MPMA pede intervenção em Turilândia em meio a prisões e crise administrativa

Município vive instabilidade política, prefeito interino cumpre prisão domiciliar e Justiça barra eventos.

Fonte: Com informação do MPMA
Paulo Curió e a esposa foram transferidos para Pedrinhas (Foto: Reprodução)

O Ministério Público do Maranhão protocolou, nesta quarta-feira (31), um pedido de intervenção no município de Turilândia, diante do que classificou como colapso administrativo e institucional. O pedido foi apresentado no plantão do Tribunal de Justiça do Maranhão e ocorre em um contexto de afastamento dos gestores eleitos, prisões de autoridades municipais e paralisação de decisões administrativas relevantes.

A informação foi confirmada pelo procurador-geral de Justiça, Danilo de Castro, que destacou que a continuidade da administração pública não pode ser comprometida. Além da solicitação de intervenção, o MPMA informou que também acelera ações na esfera cível para buscar a perda definitiva dos cargos do prefeito e da vice-prefeita afastados, o que pode impedir um eventual retorno ao Executivo municipal.

Prefeito interino está preso e sob monitoramento

Atualmente, a Prefeitura de Turilândia é comandada interinamente pelo presidente da Câmara Municipal, José Luís Araújo Diniz, conhecido como Pelego (União Brasil), que assumiu o cargo por determinação judicial após o afastamento do prefeito Paulo Curió (União Brasil) e da vice-prefeita Tânya Mendes (PRD). Ambos foram presos e encaminhados ao Complexo Penitenciário de Pedrinhas.

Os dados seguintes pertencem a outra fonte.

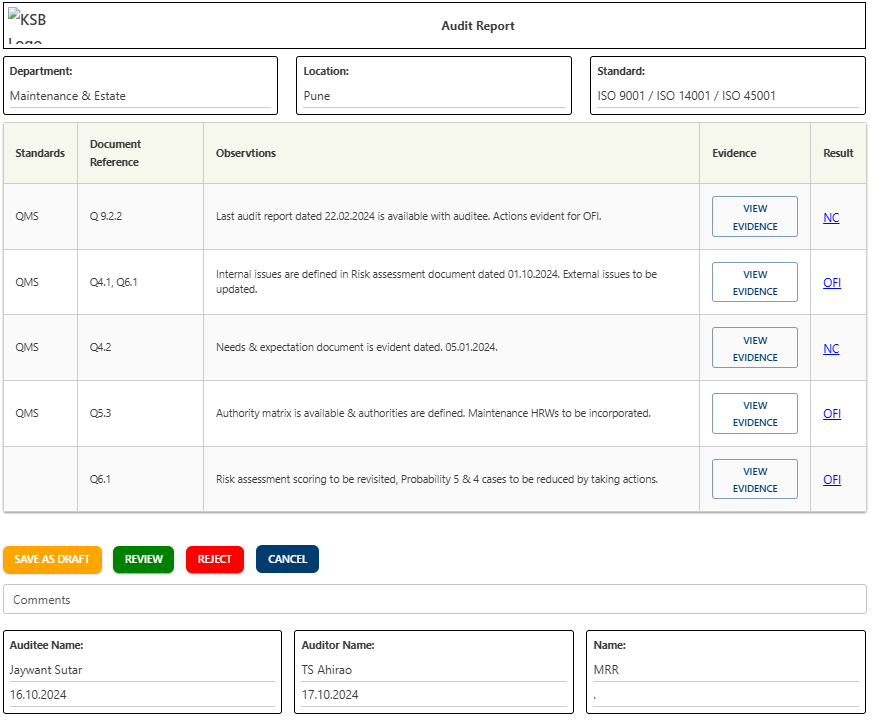This screenshot has height=723, width=881.
Task: Open NC result link for Q 9.2.2
Action: (831, 218)
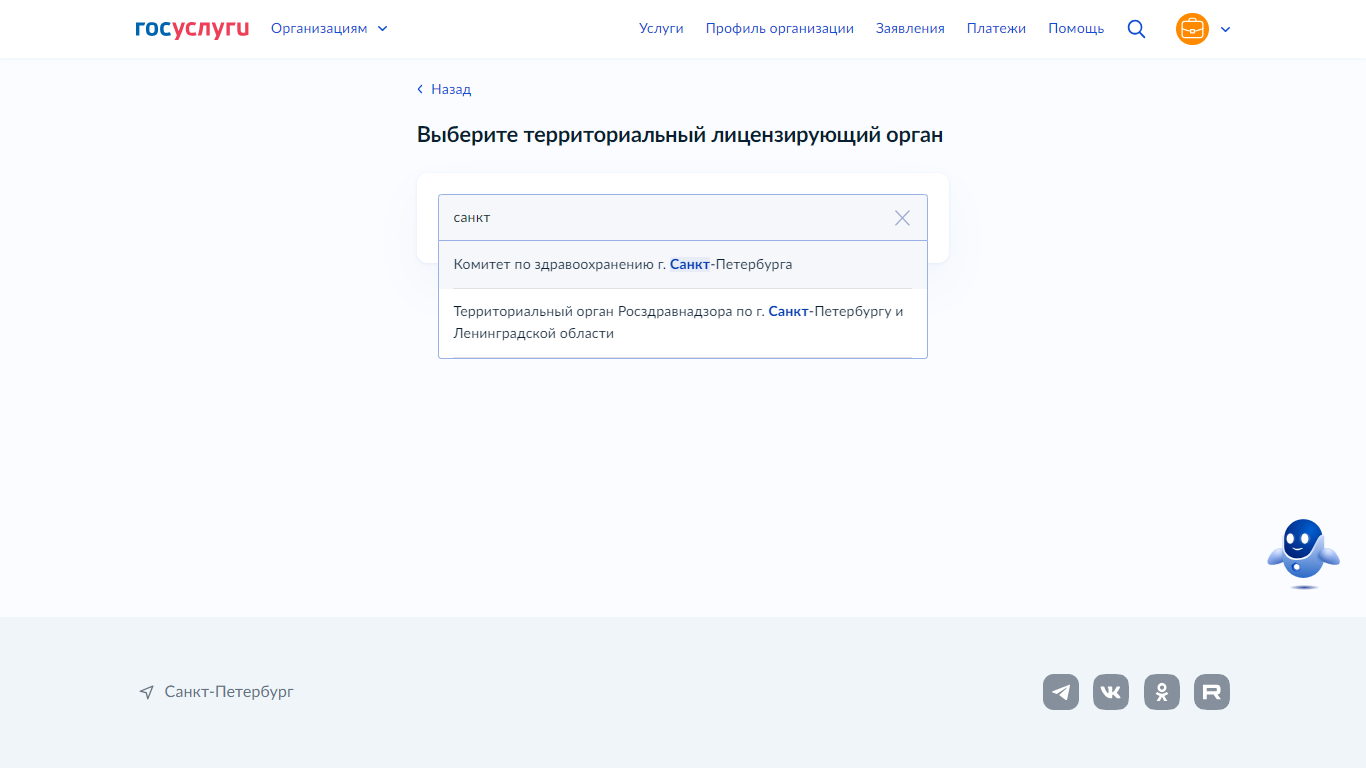Open the Помощь help link
This screenshot has width=1366, height=768.
coord(1076,28)
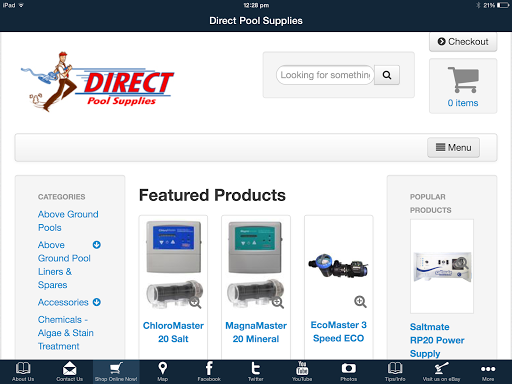Select the Shop Online Now tab
This screenshot has height=384, width=512.
pos(116,372)
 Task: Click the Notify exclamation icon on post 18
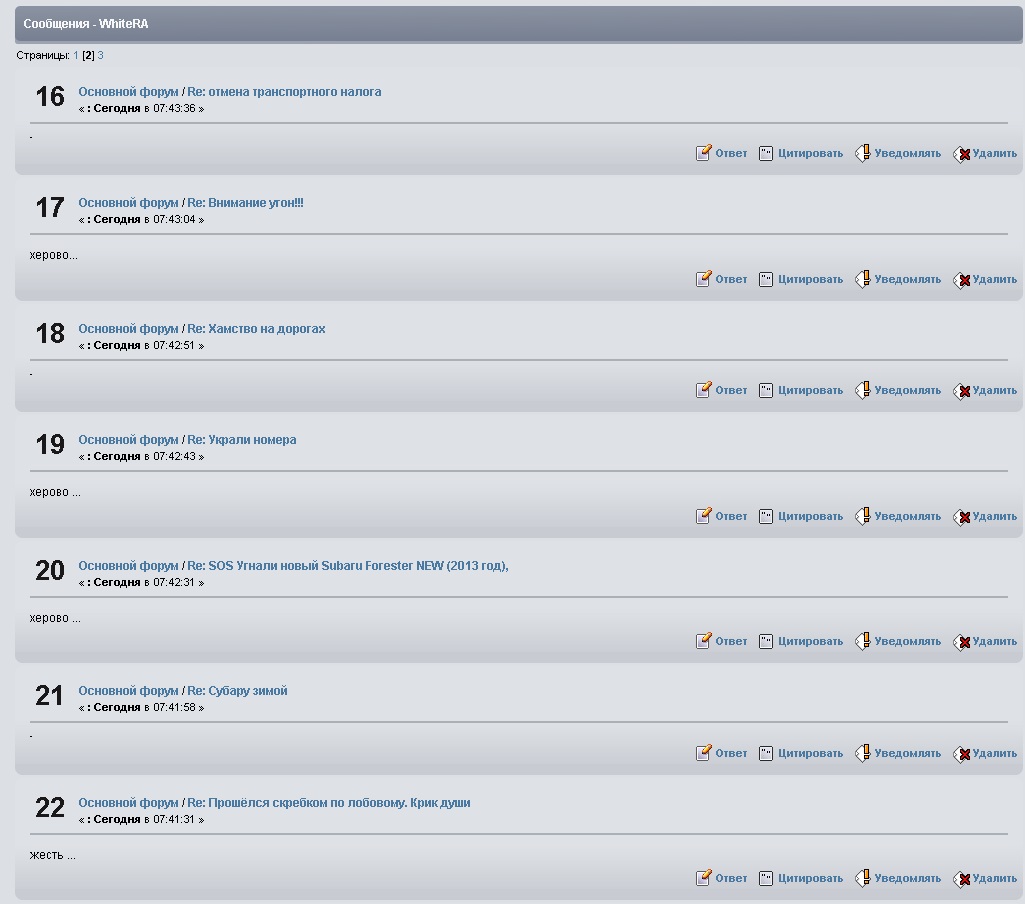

Com a mudança no comando do Legislativo, a vereadora Inailce Nogueira Lopes passou a exercer interinamente a presidência da Câmara. No entanto, o próprio prefeito interino também é investigado na Operação Tântalo II, conduzida pelo Grupo de Atuação Especial de Combate às Organizações Criminosas.

José Luís Diniz cumpre prisão domiciliar, com tornozeleira eletrônica, e possui autorização judicial restrita apenas para se deslocar até a Câmara Municipal em dias de sessão previamente agendada. A Justiça alertou que o descumprimento das medidas pode resultar na revogação do benefício e no retorno ao sistema prisional.

Além dele, outros cinco vereadores do município também tiveram as prisões convertidas em domiciliar: Gilmar Carlos (União Brasil), Sávio Araújo (PRD), Mizael Soares (União Brasil), Inailce Nogueira (União Brasil) e Ribinha Sampaio (União Brasil).

Justiça suspende shows de aniversário do município

A crise institucional se agravou após a Justiça do Maranhão determinar a suspensão imediata dos shows programados para os dias 27 e 29 de dezembro, em comemoração aos 31 anos de Turilândia. A decisão foi proferida em 25 de dezembro e atendeu a um pedido do MPMA apresentado por meio de Ação Civil Pública.

Foram suspensas as apresentações do cantor Zé Vaqueiro, da cantora gospel Isadora Pompeo, da Aparelhagem Carabão e da dupla formada por Silvânia Aquino e Berg Rabelo, ex-vocalistas da banda Calcinha Preta. A Prefeitura também foi proibida de realizar qualquer pagamento ou transferência de recursos aos artistas.

A ação foi proposta pela promotora de Justiça Rita de Cássia Pereira Souza, da Comarca de Santa Helena, à qual Turilândia é vinculada judicialmente. A decisão liminar foi assinada pelo juiz José Ribamar Dias Júnior.

No pedido, o Ministério Público argumentou que a aplicação de recursos públicos em eventos de grande porte é incompatível com as carências estruturais do município, que possui Índice de Desenvolvimento Humano (IDH) considerado baixo. Segundo o órgão, apenas o cachê de Zé Vaqueiro estava estimado em R$ 600 mil, e o custo total do evento poderia ultrapassar R$ 1 milhão com despesas de estrutura e logística.
“O gasto de R$ 600 mil na contratação de um único artista é desproporcional à escassez de recursos públicos locais”, destacou a promotora na ação.

Investigação aponta desvios milionários

As investigações da Operação Tântalo II indicam a atuação de uma organização criminosa estruturada dentro da administração pública municipal, com suspeita de desvio de cerca de R$ 56 milhões, principalmente das áreas de Saúde e Assistência Social. De acordo com o MPMA, empresas de fachada eram utilizadas para simular serviços e justificar pagamentos irregulares.

Ao todo, 21 mandados de prisão foram expedidos contra agentes políticos, servidores públicos e empresários. A operação é desdobramento de uma fase anterior, deflagrada em fevereiro deste ano, que já investigava fraudes em licitações e outros desvios no município.